To juxtapose the West and the Global South’s relationships with sustainability and fashion. There is an exaggerated take on the Western “clean girl” aesthetic with the broad shoulder pads and sleek metallic makeup - playing on futuristic themes. This is not only an environmental facade - ‘clean girl’ staples like famous fashion brand rely on perpetuating pollution and poor work conditions, which also spreads the harmful stereotype that to be hygienic and put-together is to dress in a minimalist corporate-inspired style. As a contrast, an ‘unclean’ outfit representing through the ragged conditions of communities who suffer from fashion’s mass consumerist culture with asymmetry, raw hems, and imperfect stitching.

Follow up with the West’s mass consumerism of fast fashion: trend cycles are continuing to accelerate and so clothes keep being discarded, are the consequences of just that.

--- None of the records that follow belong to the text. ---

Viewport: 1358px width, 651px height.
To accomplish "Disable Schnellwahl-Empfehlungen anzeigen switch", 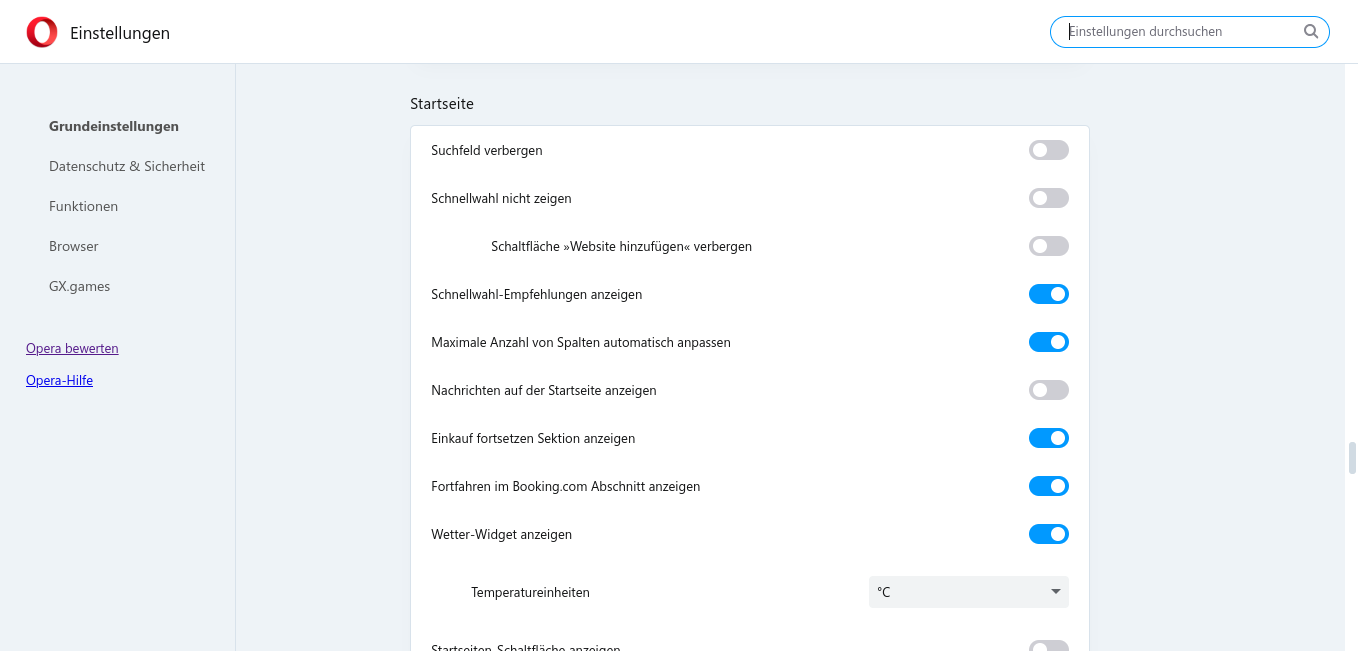I will click(1048, 294).
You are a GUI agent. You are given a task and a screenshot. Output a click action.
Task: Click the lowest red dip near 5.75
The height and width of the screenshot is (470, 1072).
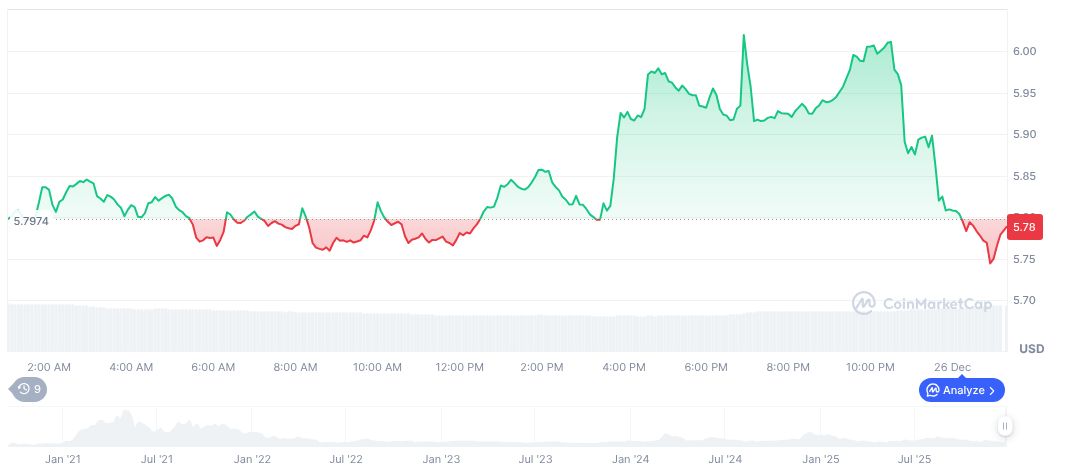(x=990, y=263)
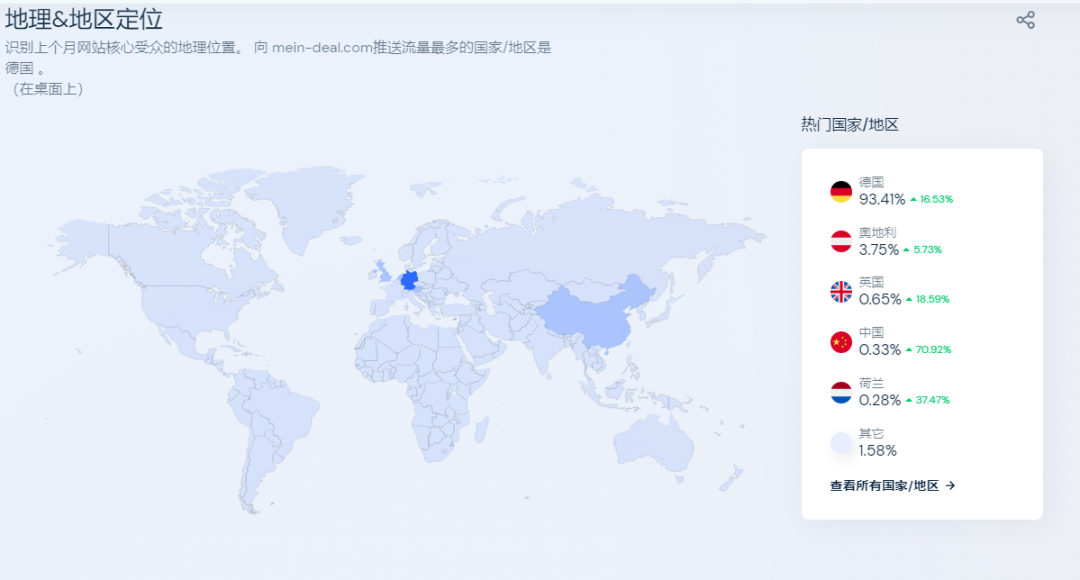Select the Germany flag icon

841,192
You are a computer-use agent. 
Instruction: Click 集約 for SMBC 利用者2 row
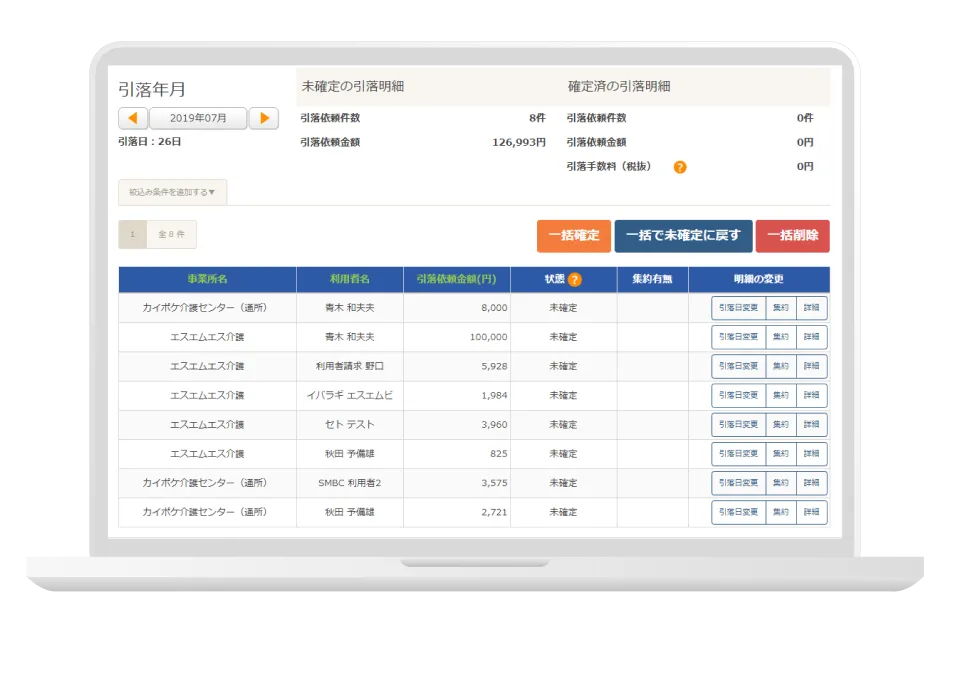coord(781,483)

The outfits made entirely out of garbage bag, broken and recycled materials, which is a literal visual of how many people are covered in waste. Through this conceptually paired, we hope to remind the West of our performative tendencies and the consequences our unsustainable consumption.

This was a 4-piece design and so, there must be continuity and/or a compare and contrast between the final outcome.

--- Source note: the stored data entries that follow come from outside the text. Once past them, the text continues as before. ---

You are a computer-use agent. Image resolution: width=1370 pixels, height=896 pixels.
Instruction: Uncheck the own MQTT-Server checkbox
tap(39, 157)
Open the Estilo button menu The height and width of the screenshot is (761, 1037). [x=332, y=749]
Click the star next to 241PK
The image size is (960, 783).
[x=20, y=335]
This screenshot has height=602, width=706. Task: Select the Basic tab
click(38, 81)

The designers mentioned ideas of recycling and garbage, so I came up with the idea of using a plastic drape as garbage in the background. There was a lot of political and criticism involved – that was why I displayed the ‘victim’ in front of all of the criticism but even so, there was always something that protected it.

Challenges: Only brief ideas were given when discussing the visual concepts. The actual garment pieces were only completed by the actual photoshoot deadline so, there was a lot of improvisation in the moment.

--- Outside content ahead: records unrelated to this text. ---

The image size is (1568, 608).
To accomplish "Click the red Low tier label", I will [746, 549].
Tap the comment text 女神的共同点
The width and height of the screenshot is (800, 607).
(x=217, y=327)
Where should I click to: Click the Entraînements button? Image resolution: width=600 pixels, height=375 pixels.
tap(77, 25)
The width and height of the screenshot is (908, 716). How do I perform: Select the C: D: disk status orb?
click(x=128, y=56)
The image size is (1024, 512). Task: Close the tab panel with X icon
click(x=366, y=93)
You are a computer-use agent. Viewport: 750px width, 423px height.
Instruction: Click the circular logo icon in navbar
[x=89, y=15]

The newly edited and color corrected product was done after I got time to process and compose myself. I always thought that this fashion photoshoot was a very interesting project so I kept all the stocks; and revisited them when I felt like it was time. Only then did I focus more on the theme and the consistency that matched with the designer’s idea.

The first edit that made the cut was also my proud child, it is just that we had to also consider the whole look of the look book, and I was not grown back then.

The concept

And the piece going on the runway!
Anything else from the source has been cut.